Yorum | Naci Karadağ
Dün çok ilginç bir haber çıktı. TBMM’nin aylarca üzerinde çalıştığı 15 Temmuz Darbe Komisyonu’nun raporu bir türlü basılmıyormuş. Sebebi ise raporun Türkiye aleyhine olmasıymış. Yarım yamalak, büyük bölümü çarpıtma ve eksik olan bir raporu bile yayınlamaya korkar duruma gelmişlerse artık mızrak çuvala sığmıyor demektir!
15 Temmuz’un en net olan kısmı zannedersem sonraki kısmıdır.
Öncesi ve o lanetli gece ile ilgili bildiğimiz şeylerin neredeyse tamamının çarpıtma olduğu gibi, gerçeklerin büyük kısmının ise şu ana kadar bir şekilde üzerinin örtüldüğü kanaatindeyim.
Çok az ve nadir de olsa hala birkaç onurlu gazeteci ve hukukçunun çalışmaları bile bu kanlı balonu patlatmaya yetiyor.
Aksi olsa raporu hemen basar, bir milyon dile çevirir tüm dünyaya yayarlardı.
Bu yazının konusu 15 Temmuz darbesi değil tabii ki.
O gece katledilenlerden biri AKP reklamcısı Erol Olçok’tu.

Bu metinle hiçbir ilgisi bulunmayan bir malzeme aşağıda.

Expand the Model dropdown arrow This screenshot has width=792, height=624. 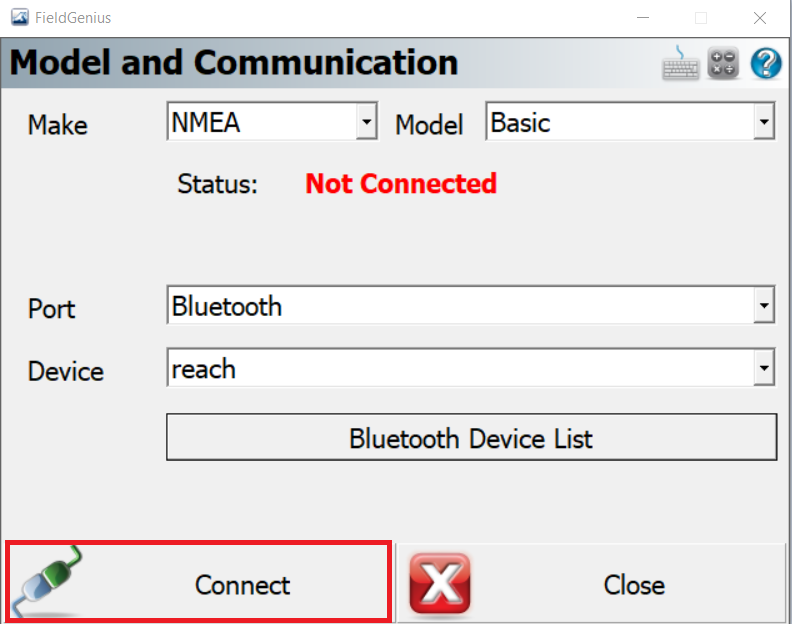pos(764,121)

Olçok Tayyip Erdoğan’ın şahsi dostu ve kuruluşundan beri AKP’nin reklamcısıydı. Sadece Türkiye’deki kampanyalarını değil, başta Kıbrıs olmak üzere, Balkanlar, Mısır gibi Arap ülkelerinde Erdoğan adına çalışmalar yapıyordu Arter reklam personeli. Zamanla bunların hepsi teker teker ortaya çıkacaktır.
Doğrusu beni en çok şaşırtan kayıp rahmetli Erol Olçok ve genç evladı olmuştu.

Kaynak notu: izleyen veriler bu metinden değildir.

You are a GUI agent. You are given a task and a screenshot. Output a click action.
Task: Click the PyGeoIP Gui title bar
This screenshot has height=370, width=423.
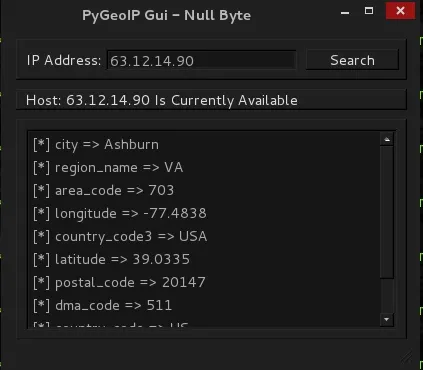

Garip bir şeydi bu. Erol Bey, saldırıya uğrayacağını bilse oralara gidecek bir adam değildi. Zaten keskin nişancı kurşunuyla şehit edildiği söyleniyor kendi ajansının yaptığı belgeselde de.
Bizzat rahmetlinin eşi de “sniper”dan bahsediyordu ama sonra unutturuldu bu kişiler!
Dahası merd-i kıpti misali bir takım SADAT’çılar sağda solda nasıl adam öldürdüklerini, kaç mermi harcadıklarını, tank paletlerini nasıl attırdıklarını filan anlatıyordu ama medya bunun yerine Erdoğan’ın tank egzozuna tişört tıkayan kahramanlar hikayesine yoğunlaşıyordu. (BKZ)
Ajansın işleri ailenin en genci Cevat’a kalmıştı. Erdoğan’ı kuşatan pek çok kişi rahmetli Erol Olçok’tan da rahatsızdı ama diş geçirebilecek kudrette değillerdi. Cevat’ı alt etmek daha kolay olacaktı şüphesiz.
Vaktiyle aralarında bulunmuş, kendisine danışılmış, strateji önerisi ciddiye alınmış bir kreatif beyin beni şaşırtan şu cümleyi sarf etmişti: “Göreceksin Erdoğan hemen değil, bir miktar bekledikten sonra Cevat ve şirketine yol verecek. Ama bunu doğal seyrinde yapacaktır. Yoksa başka sorularla muhatap olma riski var!”
Doğrusu hem anlam verememiş, hem de içimden “Erol Olçok’un seni niye çizdiği belli oldu. Bu nasıl öngörü, Erdoğan kadar vefalı biri Arter ile iş ilişkisini asla bitirmez!” diye düşünmüştüm.
Gerçekten de öyleydi.
Rahmetli Osman Yağmurdereli ile olan hukuku, Yağmurdereli’yi Meclis’e kadar taşımış, vefatından sonra ise aynı vefa hissiyle eşi ve yeğeninin film şirketine saçma sapan TV dizileri yaptırarak destek çıkmıştı.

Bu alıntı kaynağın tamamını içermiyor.